Dataset excerpts:
◆ ◆ ◆ ◆ ◆

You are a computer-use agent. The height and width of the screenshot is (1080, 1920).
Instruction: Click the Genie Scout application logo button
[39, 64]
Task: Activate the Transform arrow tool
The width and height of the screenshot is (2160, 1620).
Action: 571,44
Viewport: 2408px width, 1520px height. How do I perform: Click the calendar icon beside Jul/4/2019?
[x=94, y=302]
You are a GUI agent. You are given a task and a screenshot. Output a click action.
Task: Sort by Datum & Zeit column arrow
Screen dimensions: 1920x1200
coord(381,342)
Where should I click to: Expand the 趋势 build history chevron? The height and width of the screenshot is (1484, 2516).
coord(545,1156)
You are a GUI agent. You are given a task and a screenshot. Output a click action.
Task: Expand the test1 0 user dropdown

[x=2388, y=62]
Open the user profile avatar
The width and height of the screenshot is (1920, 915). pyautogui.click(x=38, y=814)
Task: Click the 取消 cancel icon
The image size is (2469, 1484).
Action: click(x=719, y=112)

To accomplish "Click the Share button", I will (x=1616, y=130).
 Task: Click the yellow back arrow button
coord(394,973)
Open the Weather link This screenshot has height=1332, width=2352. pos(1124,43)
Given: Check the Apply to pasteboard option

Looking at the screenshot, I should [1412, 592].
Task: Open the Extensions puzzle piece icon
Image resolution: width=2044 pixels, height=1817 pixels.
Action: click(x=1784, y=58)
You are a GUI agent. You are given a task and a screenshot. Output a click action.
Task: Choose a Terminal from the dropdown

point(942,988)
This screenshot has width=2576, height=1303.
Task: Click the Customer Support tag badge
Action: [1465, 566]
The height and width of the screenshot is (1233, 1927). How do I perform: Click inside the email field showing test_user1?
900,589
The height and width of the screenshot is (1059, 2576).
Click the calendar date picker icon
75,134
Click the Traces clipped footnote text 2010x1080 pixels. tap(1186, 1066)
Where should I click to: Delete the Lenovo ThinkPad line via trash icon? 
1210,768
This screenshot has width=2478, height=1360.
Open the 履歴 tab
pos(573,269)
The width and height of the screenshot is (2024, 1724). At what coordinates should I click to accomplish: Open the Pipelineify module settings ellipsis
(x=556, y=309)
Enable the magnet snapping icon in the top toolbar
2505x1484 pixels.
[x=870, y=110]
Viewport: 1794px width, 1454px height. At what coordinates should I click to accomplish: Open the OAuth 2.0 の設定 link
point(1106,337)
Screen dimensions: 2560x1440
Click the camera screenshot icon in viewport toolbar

◆ ◆ ◆ ◆ ◆

### [PROBLEM TO WORK ON]
Your task is to print all of the records exactly.

### [EXERCISE OUTPUT]
You are a computer-use agent. The height and width of the screenshot is (1080, 1920).
Instruction: Click the Genie Scout application logo button
[39, 64]
Task: Activate the Transform arrow tool
The width and height of the screenshot is (2160, 1620).
Action: 571,44
Viewport: 2408px width, 1520px height. How do I perform: Click the calendar icon beside Jul/4/2019?
[x=94, y=302]
You are a GUI agent. You are given a task and a screenshot. Output a click action.
Task: Sort by Datum & Zeit column arrow
Screen dimensions: 1920x1200
coord(381,342)
Where should I click to: Expand the 趋势 build history chevron? The height and width of the screenshot is (1484, 2516).
coord(545,1156)
You are a GUI agent. You are given a task and a screenshot. Output a click action.
Task: Expand the test1 0 user dropdown

[x=2388, y=62]
Open the user profile avatar
The width and height of the screenshot is (1920, 915). pyautogui.click(x=38, y=814)
Task: Click the 取消 cancel icon
The image size is (2469, 1484).
Action: click(x=719, y=112)

To accomplish "Click the Share button", I will (x=1616, y=130).
 Task: Click the yellow back arrow button
coord(394,973)
Open the Weather link This screenshot has height=1332, width=2352. pos(1124,43)
Given: Check the Apply to pasteboard option

Looking at the screenshot, I should [1412, 592].
Task: Open the Extensions puzzle piece icon
Image resolution: width=2044 pixels, height=1817 pixels.
Action: click(x=1784, y=58)
You are a GUI agent. You are given a task and a screenshot. Output a click action.
Task: Choose a Terminal from the dropdown

point(942,988)
This screenshot has width=2576, height=1303.
Task: Click the Customer Support tag badge
Action: [1465, 566]
The height and width of the screenshot is (1233, 1927). How do I perform: Click inside the email field showing test_user1?
900,589
The height and width of the screenshot is (1059, 2576).
Click the calendar date picker icon
75,134
Click the Traces clipped footnote text 2010x1080 pixels. tap(1186, 1066)
Where should I click to: Delete the Lenovo ThinkPad line via trash icon? 
1210,768
This screenshot has width=2478, height=1360.
Open the 履歴 tab
pos(573,269)
The width and height of the screenshot is (2024, 1724). At what coordinates should I click to accomplish: Open the Pipelineify module settings ellipsis
(x=556, y=309)
Enable the magnet snapping icon in the top toolbar
2505x1484 pixels.
[x=870, y=110]
Viewport: 1794px width, 1454px height. At what coordinates should I click to accomplish: Open the OAuth 2.0 の設定 link
point(1106,337)
Screen dimensions: 2560x1440
Click the camera screenshot icon in viewport toolbar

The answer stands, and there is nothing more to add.